TO BE DONE:
Rewrite the data below as a numbered list with blank lines omitted, beginning at the line that contains "The image size is (396, 627)." and ending after the line that contains "Click the glasses".

Items from a data source:

* * *

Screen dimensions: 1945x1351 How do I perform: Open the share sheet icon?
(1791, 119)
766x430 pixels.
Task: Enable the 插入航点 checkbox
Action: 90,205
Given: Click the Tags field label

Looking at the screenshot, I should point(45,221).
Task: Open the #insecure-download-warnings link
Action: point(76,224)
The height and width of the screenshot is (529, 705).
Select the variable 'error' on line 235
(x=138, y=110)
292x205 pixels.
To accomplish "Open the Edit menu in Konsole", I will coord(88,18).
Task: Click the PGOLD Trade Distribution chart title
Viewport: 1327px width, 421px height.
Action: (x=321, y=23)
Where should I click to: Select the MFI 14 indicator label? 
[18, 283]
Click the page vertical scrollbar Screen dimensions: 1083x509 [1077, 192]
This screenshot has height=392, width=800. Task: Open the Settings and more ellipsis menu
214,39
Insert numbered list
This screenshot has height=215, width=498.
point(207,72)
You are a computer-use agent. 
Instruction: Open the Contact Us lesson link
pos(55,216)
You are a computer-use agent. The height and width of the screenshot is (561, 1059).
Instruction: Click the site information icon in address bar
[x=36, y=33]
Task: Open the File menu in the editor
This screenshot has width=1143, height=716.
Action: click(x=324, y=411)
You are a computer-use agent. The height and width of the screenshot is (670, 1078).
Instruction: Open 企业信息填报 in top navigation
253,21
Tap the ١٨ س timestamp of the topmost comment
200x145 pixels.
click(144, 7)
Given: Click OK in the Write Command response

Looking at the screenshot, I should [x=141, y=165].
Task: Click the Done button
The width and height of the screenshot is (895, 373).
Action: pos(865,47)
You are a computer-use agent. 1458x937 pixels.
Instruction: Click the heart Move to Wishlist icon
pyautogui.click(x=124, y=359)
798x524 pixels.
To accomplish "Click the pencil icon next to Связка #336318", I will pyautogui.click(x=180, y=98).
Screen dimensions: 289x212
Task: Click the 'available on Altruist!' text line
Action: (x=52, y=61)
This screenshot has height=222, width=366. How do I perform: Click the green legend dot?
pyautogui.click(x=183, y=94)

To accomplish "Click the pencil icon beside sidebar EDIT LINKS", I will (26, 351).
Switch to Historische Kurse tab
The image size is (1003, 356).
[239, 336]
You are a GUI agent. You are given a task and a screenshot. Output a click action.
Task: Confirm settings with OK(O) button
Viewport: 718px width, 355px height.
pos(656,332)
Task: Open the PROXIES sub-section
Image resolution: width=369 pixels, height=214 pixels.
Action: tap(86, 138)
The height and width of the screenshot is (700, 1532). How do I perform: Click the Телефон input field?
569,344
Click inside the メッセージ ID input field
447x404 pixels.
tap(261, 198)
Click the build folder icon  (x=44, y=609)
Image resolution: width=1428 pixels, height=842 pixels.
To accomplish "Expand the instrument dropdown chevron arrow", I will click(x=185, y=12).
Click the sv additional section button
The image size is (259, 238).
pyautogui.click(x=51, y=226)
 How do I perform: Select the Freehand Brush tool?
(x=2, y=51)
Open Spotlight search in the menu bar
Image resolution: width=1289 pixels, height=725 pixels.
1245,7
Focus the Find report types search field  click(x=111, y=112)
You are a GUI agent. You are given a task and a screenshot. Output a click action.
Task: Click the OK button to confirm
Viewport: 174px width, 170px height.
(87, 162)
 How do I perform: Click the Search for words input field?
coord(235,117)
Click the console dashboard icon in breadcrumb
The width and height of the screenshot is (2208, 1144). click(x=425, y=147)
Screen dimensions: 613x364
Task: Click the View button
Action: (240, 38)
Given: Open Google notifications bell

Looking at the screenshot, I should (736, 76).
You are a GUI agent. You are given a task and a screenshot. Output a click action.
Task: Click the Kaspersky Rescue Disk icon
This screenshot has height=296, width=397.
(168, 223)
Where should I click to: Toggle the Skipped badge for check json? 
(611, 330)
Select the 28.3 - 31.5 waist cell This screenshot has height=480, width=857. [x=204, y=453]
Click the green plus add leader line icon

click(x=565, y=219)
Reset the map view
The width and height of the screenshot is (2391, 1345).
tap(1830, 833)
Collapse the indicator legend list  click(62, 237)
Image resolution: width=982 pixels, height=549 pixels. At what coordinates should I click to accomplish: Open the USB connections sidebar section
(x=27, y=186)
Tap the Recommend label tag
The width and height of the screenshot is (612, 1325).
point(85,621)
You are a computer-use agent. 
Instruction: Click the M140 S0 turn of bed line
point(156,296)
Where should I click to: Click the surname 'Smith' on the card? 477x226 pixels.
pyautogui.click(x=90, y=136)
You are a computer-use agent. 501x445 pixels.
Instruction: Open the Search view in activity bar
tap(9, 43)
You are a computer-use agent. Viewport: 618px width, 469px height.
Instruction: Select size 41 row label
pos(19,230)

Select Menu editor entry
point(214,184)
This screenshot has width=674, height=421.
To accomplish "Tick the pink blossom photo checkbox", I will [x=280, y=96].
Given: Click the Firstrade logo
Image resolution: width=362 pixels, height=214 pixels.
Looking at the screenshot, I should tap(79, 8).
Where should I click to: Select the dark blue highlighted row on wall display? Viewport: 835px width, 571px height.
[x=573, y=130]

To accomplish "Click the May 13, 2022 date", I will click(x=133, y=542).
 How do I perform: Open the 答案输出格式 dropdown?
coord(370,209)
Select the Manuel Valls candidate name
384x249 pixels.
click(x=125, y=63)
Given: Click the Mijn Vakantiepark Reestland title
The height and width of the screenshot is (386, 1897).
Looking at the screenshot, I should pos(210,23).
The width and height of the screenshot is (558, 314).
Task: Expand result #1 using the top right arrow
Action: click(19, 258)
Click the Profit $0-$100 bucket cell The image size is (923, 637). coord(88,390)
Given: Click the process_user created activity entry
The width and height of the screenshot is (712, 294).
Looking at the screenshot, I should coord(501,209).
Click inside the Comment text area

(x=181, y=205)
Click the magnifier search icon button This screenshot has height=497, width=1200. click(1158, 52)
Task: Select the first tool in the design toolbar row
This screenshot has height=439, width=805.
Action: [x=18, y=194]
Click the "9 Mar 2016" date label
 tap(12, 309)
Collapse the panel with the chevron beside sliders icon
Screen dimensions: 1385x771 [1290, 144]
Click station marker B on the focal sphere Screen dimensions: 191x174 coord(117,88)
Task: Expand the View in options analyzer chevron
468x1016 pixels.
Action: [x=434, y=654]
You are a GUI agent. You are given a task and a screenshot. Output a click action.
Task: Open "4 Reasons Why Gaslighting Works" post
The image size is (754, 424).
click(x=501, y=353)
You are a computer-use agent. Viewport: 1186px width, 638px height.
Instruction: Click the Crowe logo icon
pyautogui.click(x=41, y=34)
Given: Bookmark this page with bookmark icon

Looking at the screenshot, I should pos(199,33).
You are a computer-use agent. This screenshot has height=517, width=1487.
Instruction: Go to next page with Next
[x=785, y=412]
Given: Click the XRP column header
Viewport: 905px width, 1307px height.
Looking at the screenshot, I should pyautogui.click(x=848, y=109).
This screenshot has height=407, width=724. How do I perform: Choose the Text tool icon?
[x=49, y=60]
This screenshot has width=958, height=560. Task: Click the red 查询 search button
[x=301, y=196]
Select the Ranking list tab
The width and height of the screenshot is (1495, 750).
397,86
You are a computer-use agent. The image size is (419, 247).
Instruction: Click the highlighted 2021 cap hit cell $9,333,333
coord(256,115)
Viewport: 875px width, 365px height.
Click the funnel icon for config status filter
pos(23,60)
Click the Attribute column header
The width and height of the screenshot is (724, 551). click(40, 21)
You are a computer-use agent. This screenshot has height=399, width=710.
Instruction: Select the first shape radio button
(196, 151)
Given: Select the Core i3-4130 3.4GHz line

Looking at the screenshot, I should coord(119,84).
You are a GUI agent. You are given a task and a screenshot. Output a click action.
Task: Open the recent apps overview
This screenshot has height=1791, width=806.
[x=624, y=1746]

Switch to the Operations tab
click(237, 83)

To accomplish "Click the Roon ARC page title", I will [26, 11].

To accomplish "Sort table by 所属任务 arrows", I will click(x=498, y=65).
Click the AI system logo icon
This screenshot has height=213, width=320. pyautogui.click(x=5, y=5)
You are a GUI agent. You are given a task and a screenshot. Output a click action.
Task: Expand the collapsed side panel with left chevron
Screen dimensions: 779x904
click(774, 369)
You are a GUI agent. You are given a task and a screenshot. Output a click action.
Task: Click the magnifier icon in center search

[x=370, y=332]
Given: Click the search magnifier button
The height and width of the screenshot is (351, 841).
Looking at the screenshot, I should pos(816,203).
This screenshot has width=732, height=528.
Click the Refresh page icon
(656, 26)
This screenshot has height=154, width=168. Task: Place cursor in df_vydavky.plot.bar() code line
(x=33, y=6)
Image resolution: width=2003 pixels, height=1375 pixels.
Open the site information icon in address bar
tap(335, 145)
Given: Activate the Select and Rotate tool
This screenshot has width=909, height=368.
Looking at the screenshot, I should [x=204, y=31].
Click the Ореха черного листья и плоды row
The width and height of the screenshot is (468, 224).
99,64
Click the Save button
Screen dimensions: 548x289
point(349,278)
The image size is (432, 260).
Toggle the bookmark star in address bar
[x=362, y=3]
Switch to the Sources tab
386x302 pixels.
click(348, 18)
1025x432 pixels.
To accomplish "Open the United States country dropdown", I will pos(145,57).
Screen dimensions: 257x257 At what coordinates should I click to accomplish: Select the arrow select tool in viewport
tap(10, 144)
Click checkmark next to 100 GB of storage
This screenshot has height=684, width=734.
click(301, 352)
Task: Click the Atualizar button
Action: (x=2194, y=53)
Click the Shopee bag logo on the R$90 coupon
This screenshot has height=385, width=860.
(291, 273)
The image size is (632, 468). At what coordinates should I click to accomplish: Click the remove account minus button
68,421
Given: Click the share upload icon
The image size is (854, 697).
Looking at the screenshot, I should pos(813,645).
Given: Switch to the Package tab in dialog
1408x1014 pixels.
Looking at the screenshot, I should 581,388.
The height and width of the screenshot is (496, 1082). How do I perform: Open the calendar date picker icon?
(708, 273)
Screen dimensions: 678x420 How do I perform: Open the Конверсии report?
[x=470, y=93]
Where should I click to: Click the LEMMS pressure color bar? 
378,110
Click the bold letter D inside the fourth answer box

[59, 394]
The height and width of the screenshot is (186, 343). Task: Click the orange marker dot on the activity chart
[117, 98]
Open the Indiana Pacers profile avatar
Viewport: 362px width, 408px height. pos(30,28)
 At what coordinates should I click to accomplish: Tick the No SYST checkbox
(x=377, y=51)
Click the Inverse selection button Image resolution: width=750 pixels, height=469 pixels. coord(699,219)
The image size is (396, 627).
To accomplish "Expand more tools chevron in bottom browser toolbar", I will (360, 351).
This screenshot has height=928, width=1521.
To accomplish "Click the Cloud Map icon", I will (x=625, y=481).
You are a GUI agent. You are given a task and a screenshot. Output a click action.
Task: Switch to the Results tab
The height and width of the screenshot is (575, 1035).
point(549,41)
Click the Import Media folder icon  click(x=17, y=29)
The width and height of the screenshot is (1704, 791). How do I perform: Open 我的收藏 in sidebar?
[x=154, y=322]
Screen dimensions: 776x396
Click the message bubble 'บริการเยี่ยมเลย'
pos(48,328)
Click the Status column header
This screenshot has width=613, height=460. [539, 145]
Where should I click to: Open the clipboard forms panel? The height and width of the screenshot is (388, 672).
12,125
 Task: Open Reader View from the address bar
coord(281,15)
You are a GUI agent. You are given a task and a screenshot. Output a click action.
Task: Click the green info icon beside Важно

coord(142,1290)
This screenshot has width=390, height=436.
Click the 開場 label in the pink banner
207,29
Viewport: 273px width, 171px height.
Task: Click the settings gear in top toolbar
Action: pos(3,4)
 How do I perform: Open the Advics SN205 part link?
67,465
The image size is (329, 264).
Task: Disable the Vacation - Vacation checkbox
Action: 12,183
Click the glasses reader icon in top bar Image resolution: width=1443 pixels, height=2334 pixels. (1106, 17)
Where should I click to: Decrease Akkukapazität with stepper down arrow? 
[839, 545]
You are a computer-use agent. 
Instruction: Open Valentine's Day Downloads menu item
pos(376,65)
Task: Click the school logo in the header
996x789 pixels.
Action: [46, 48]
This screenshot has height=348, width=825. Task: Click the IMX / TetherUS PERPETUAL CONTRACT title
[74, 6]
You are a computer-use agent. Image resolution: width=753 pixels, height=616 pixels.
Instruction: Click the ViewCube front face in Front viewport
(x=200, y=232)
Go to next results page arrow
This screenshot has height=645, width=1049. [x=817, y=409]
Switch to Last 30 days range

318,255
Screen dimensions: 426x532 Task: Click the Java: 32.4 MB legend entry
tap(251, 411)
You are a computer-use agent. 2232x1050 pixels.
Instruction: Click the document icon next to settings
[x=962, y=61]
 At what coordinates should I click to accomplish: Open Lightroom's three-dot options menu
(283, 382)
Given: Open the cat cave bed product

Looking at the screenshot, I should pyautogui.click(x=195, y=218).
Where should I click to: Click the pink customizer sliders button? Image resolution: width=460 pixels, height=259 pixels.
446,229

* * *

FINAL RESULT:
1. The image size is (396, 627).
2. To accomplish "Expand more tools chevron in bottom browser toolbar", I will (360, 351).
3. This screenshot has height=928, width=1521.
4. To accomplish "Click the Cloud Map icon", I will (x=625, y=481).
5. You are a GUI agent. You are given a task and a screenshot. Output a click action.
6. Task: Switch to the Results tab
7. The height and width of the screenshot is (575, 1035).
8. point(549,41)
9. Click the Import Media folder icon  click(x=17, y=29)
10. The width and height of the screenshot is (1704, 791). How do I perform: Open 我的收藏 in sidebar?
11. [x=154, y=322]
12. Screen dimensions: 776x396
13. Click the message bubble 'บริการเยี่ยมเลย'
14. pos(48,328)
15. Click the Status column header
16. This screenshot has width=613, height=460. [539, 145]
17. Where should I click to: Open the clipboard forms panel? The height and width of the screenshot is (388, 672).
18. 12,125
19.  Task: Open Reader View from the address bar
20. coord(281,15)
21. You are a GUI agent. You are given a task and a screenshot. Output a click action.
22. Task: Click the green info icon beside Важно
23. coord(142,1290)
24. This screenshot has width=390, height=436.
25. Click the 開場 label in the pink banner
26. 207,29
27. Viewport: 273px width, 171px height.
28. Task: Click the settings gear in top toolbar
29. Action: pos(3,4)
30.  How do I perform: Open the Advics SN205 part link?
31. 67,465
32. The image size is (329, 264).
33. Task: Disable the Vacation - Vacation checkbox
34. Action: 12,183
35. Click the glasses reader icon in top bar Image resolution: width=1443 pixels, height=2334 pixels. (1106, 17)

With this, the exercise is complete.